IE 11 is not supported. For an optimal experience visit our site on another browser.

Chris Christie and the Perry Mason fallacy

The Perry Mason fallacy is that an aggressive interrogator can always dig out the truth by cross-examining a witness.
Chris ChristieaNew Jersey Gov. Chris Christie addresses a town hall-style meeting, on March 20, 2014, in Flemington, N.J.
New Jersey Gov. Chris Christie addresses a town hall-style meeting, on March 20, 2014, in Flemington, N.J.

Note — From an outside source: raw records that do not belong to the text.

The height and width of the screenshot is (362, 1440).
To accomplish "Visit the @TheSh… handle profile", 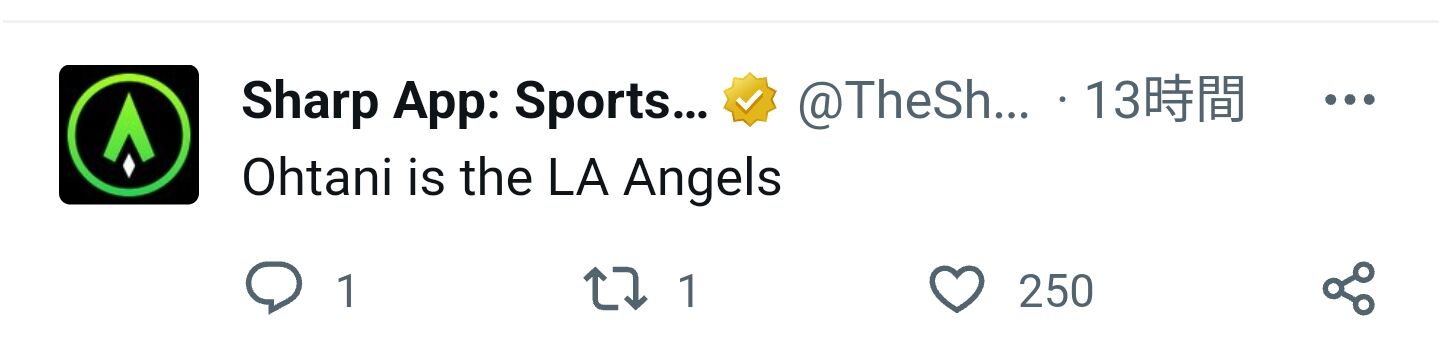I will pyautogui.click(x=913, y=101).
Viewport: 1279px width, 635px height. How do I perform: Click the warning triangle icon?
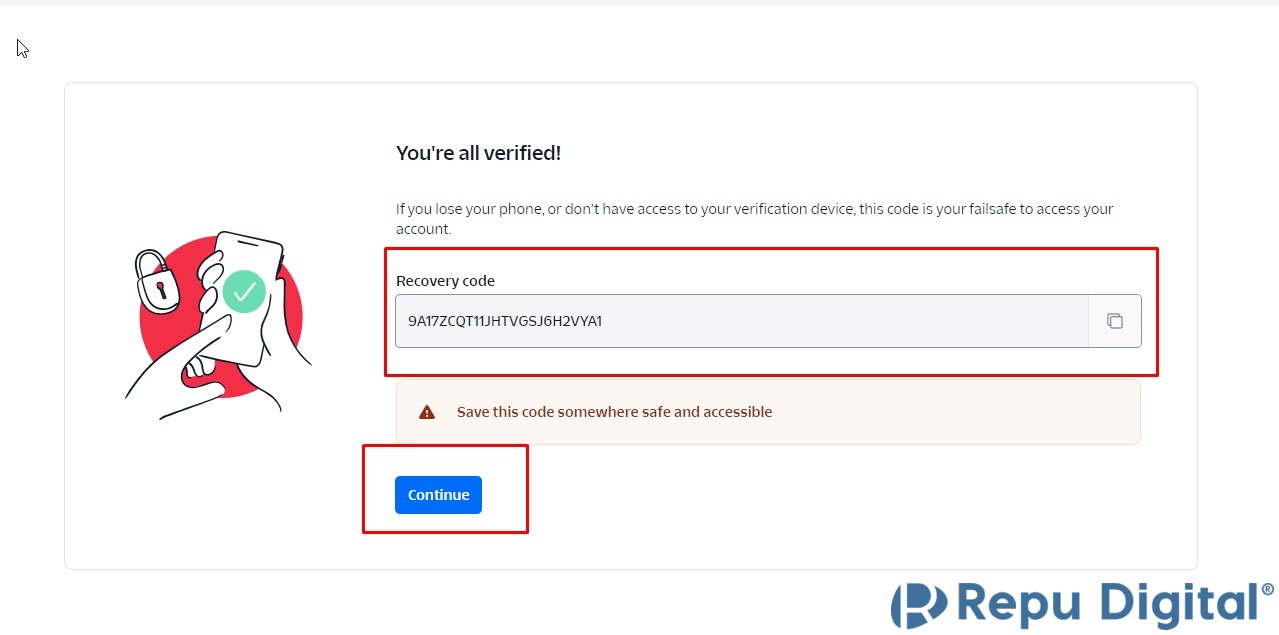coord(427,412)
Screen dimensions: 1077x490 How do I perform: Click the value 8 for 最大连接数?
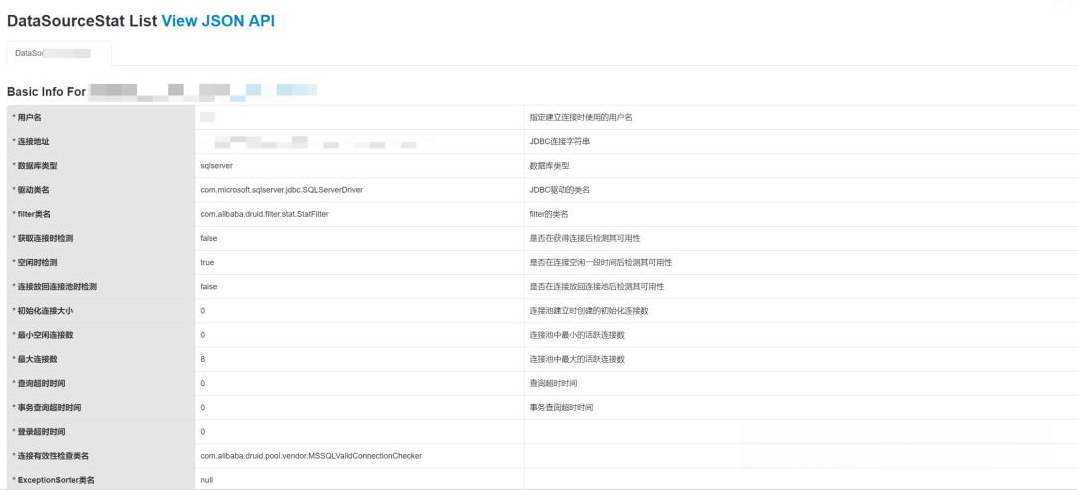(x=203, y=359)
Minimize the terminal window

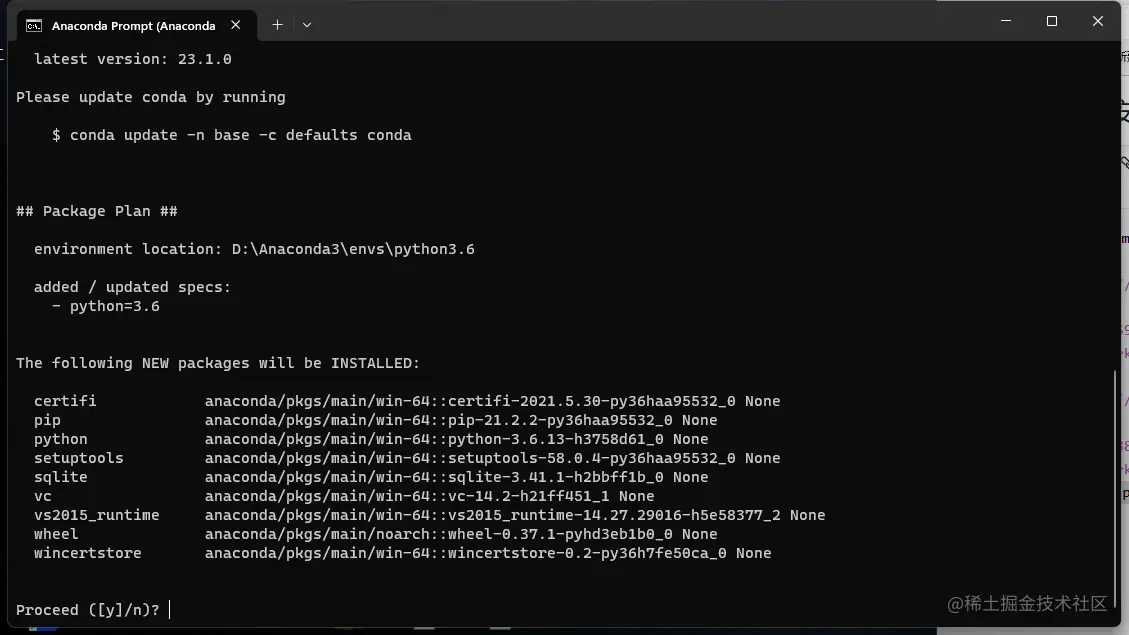click(1006, 22)
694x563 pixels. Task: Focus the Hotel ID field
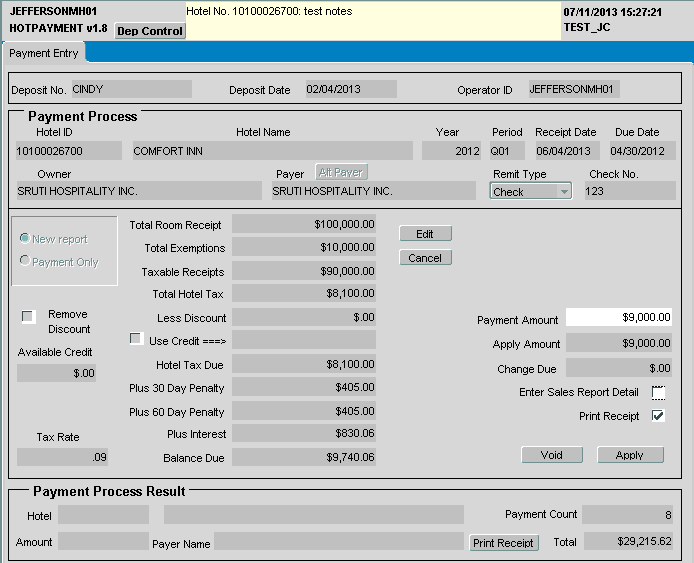pos(55,151)
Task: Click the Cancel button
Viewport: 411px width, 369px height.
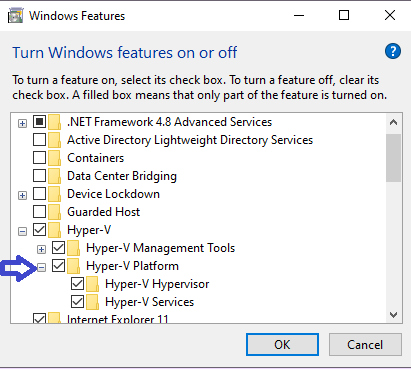Action: click(365, 345)
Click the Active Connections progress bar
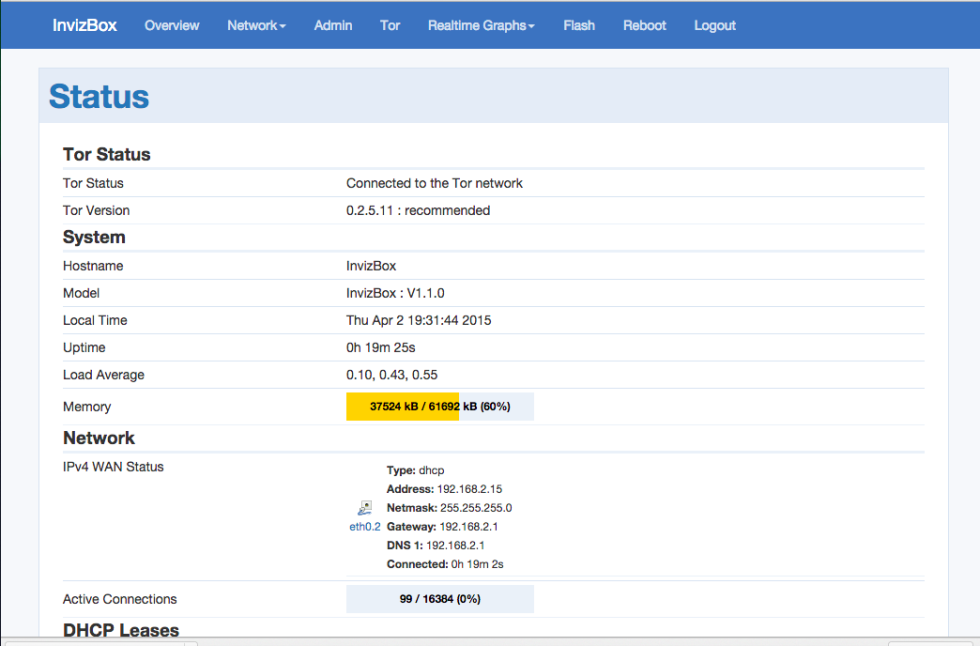 pos(440,598)
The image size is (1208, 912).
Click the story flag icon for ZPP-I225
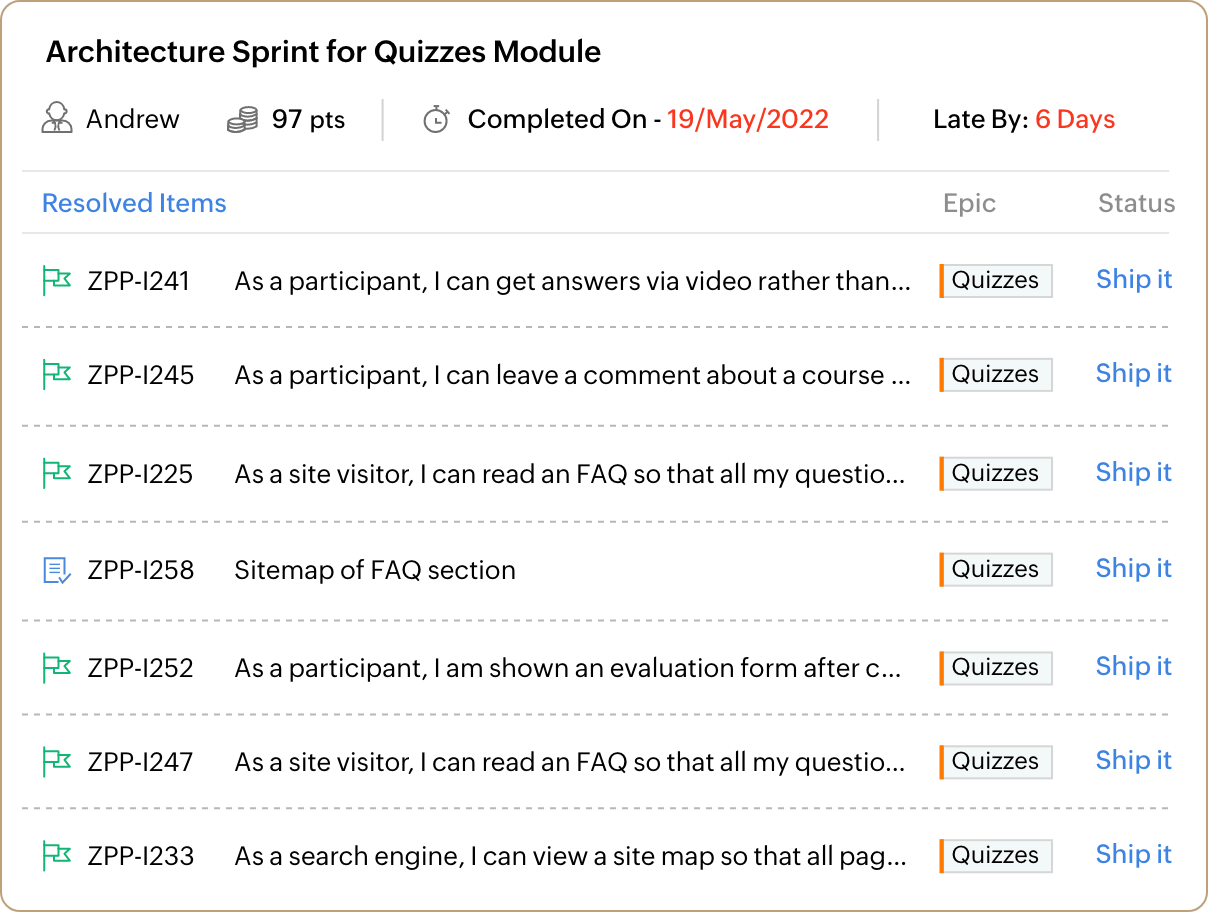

New Jersey Gov. Chris Christie said at a Jan. 9 press conference that he was "going through an examination and talking to the individual people who work for me, not only to discover if there's any other information that we need to find, but also to ask them: How did [Bridgegate] happen? How did -- you know, how did this, you know, occur to us?"

About a week later Christie hired a legal team from Gibson Dunn & Crutcher LLP to conduct an investigation. Leading the operation was Randy Mastro, a former assistant U.S. Attorney for the Southern District of New York and (perhaps more to the point) a onetime chief of staff and deputy mayor under New York City Mayor Rudy Giuliani, a strong Christie supporter.

Now the Gibson Dunn team has completed its report and, according to the New York Times, clears Christie of any wrongdoing.  But judging from the Times story, what the Gibson Dunn inquiry mainly does is illustrate the Perry Mason Fallacy.

Raymond Burr as Perry Mason in 1958.
Raymond Burr as Perry Mason in 1958.

Perry Mason was a fictional lawyer invented by the mystery writer Erle Stanley Gardner and portrayed on TV by Raymond Burr. Mason was a genius at cross-examination. Through sheer brilliance and bare-knuckled toughness, he could get to the bottom of any crime. The Perry Mason fallacy (as conceived by Charles Peters, founder of the Washington Monthly; the journalist Jeff Greenfield formulated a variation) is that a smart, aggressive interrogator can always dig out the truth by cross-examining a witness. It’s a fallacy because a real-life Mason may well find that he’s interrogating the wrong witness, while the person who knows the answers evades questioning altogether.

The Perry Mason fallacy turns investigation into theater. You see it on display quite often in congressional hearings. A congressman hurls an indignant question at a high-level agency official. The high-level official evades the answer because he doesn’t know it. The congressman, infuriated, then lectures the official about his agency’s incompetence. Everybody goes home happy. The congressman has had an opportunity to show off his toughness; the official has prevented an embarrassing revelation that might have taken place had the particular lower-level  official who did know the answer been correctly identified by congressional staff and called to testify. Such exchanges (White House press briefings often serve as another example) evoke an underlying indifference as to whether the truth will out.

The Gibson Dunn inquiry might not at first seem to conform to this scenario. After all, at least $1 million (in New Jersey taxpayer dollars) was spent on the probe, and no fewer than 70 interviews were conducted, according to theTimes. Moreover, these interviews were conducted not in grandstanding fashion before the public, but rather, in private.

What makes Gibson Dunn’s investigation nonetheless an illustration of the Perry Mason fallacy is who the team didn’t interview, i.e., the three aides who resigned or were dismissed after evidence linking them to the George Washington Bridge lane-closings surfaced in the press. The evidence was fairly explicit in the cases of former deputy chief of staff Bridget Ann Kelley and former Christie Port Authority appointee David Wildstein, and somewhat murkier in the case of former Christie campaign manager Bill Stepien. All three of these former aides may be targets of criminal prosecution, and therefore all three refused to cooperate. (Christie himself, it should be noted, had an opportunity to ask Kelley and Stepien who’d ordered the lane closings before they lawyered up, yet for some reason chose not to.)

Two others who refused to be interviewed were Hoboken Mayor Dawn Zimmer, who has claimed that Christie made Hurricane Sandy recovery aid contingent on supporting a real-estate project he favored, and Fort Lee Mayor Mark Sokolich, who is thought to have been the political target of the lane closings. Their attorneys have said they don’t want to interfere with ongoing “parallel” investigations by the state legislature and the U.S. attorney, with which they’re cooperating.

Gibson Dunn may have conducted its investigation with exquisite intentions. But without access to these five crucial people, one of whom—Wildstein—has already signaled a willingness to finger Christie, any exoneration would have to be judged fairly worthless. Perry Mason can cross-examine all the witnesses he likes. But when they have no particular knowledge of the events in question, he’s wasting their time, and his, not to mention ours.